The problem, of course, is that the decisions that defined equalization were – because of long-standing political conditions – dominated by the region that ended up receiving the most. Had the formula been the best one possible, there would have been little room to complain. But was it?
For example, attaching so much weight to natural resource revenues is just one of many possible approaches – and far from the most obvious. Consider how the profits from natural resources already mostly show up in higher income and corporate tax revenues (including income tax paid by provincial government workers employed by energy-related ministries)?
And who said that such calculations had to be population-based, which clearly benefits Quebec (nine million residents vs around $5 billion in resource income) over Newfoundland (545,000 people vs $1.6 billion) or Alberta (4.2 million people vs $19 billion). While Alberta’s average market income is 20 percent or so higher than Quebec’s, Quebec’s is quite a bit higher than Newfoundland’s. So why should Newfoundland receive only minimal equalization payments?
To illustrate all that, here’s the most recent payment breakdown when measured per-capita:
![]() |
For clarification, the latest per-capita payments to poorer provinces ranged from $3,936 to PEI, $1,553 to Quebec, and $36 to Ontario. Only Saskatchewan, Alberta, and BC received nothing.
And here’s how the total equalization payments (in millions of dollars) have played out over the past decade:
Is energy wealth the right differentiating factor because it’s there through simple dumb luck, morally compelling the fortunate provinces to share their fortune? That would be a really difficult argument to make. For one thing because Quebec – as an example – happens to be sitting on its own significant untapped oil and gas reserves. Those potential opportunities include the Utica Shale formation, the Anticosti Island basin, and the Gaspé Peninsula (along with some offshore potential in the Gulf of St. Lawrence).
So Quebec is effectively being paid billions of dollars a year to not exploit their natural resources. That places their ostensibly principled stand against energy resource exploitation in a very different light. Perhaps that stand is correct or perhaps it isn’t.
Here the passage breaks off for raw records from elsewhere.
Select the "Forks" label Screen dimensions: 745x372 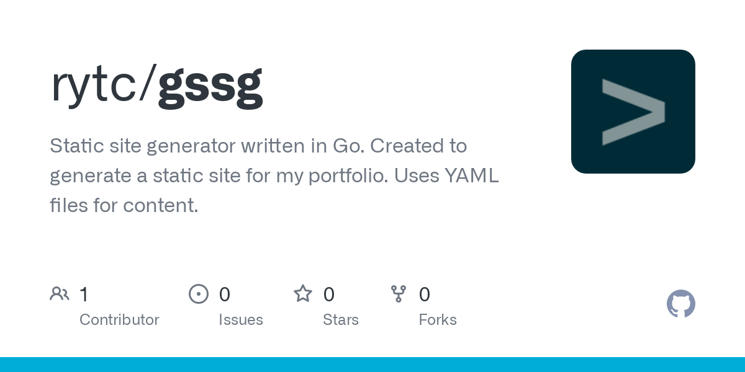pyautogui.click(x=438, y=320)
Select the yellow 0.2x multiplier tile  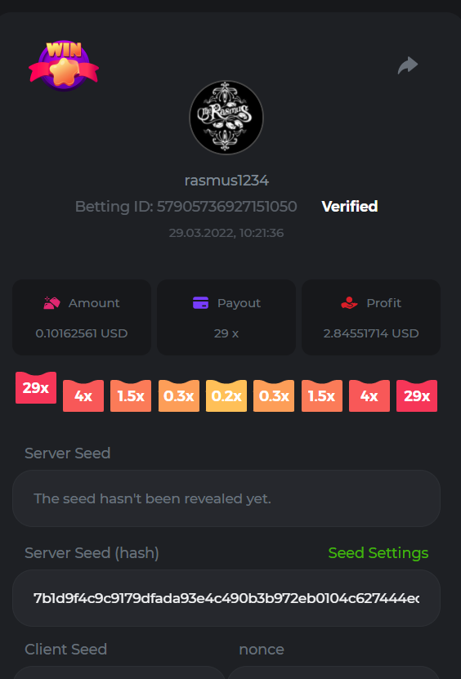pos(226,395)
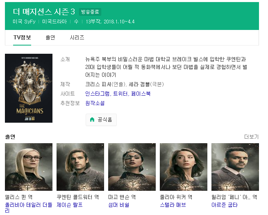Follow the 원작소설 recommended link
268x215 pixels.
point(95,103)

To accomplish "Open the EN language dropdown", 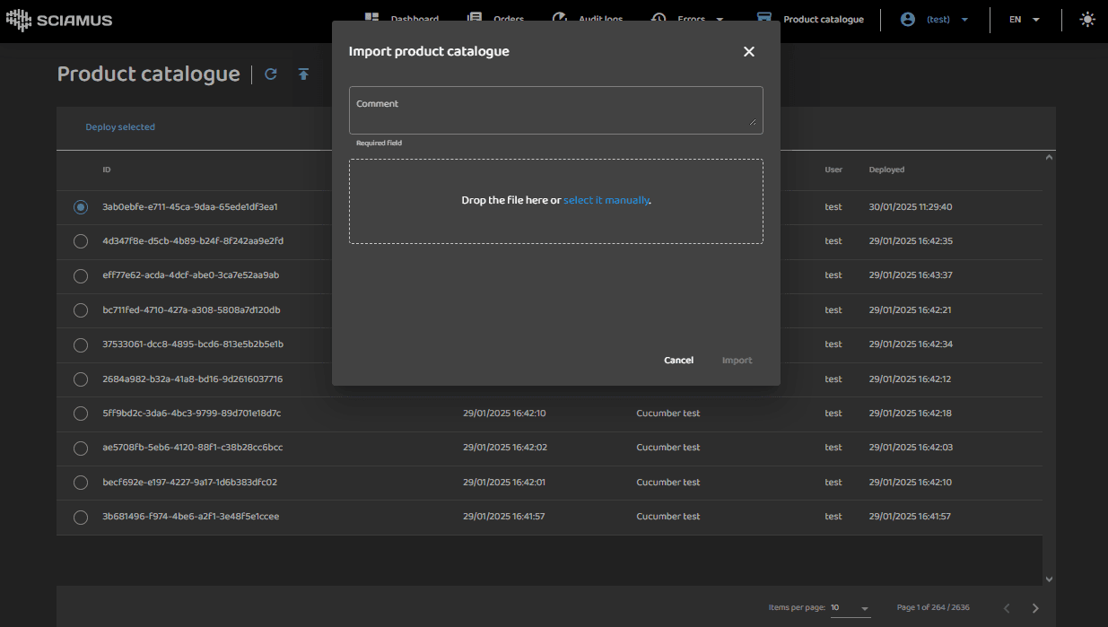I will (x=1024, y=20).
But it’s a stand they probably couldn’t have afforded to take had the equalization calculation been different.
Of course, no formula could possibly please everyone, but punishing the losers with ongoing attacks on the very source of their contributions is guaranteed to inspire resentment. And that could lead to very dark places.
Note: I know this post sounds like it came from a grumpy Albertan. But I assure you that I’ve never even visited the province, instead spending most of my life in Ontario.
Which has admittedly been challenging since the former primer minister infamously described us as a post-national state without an identity.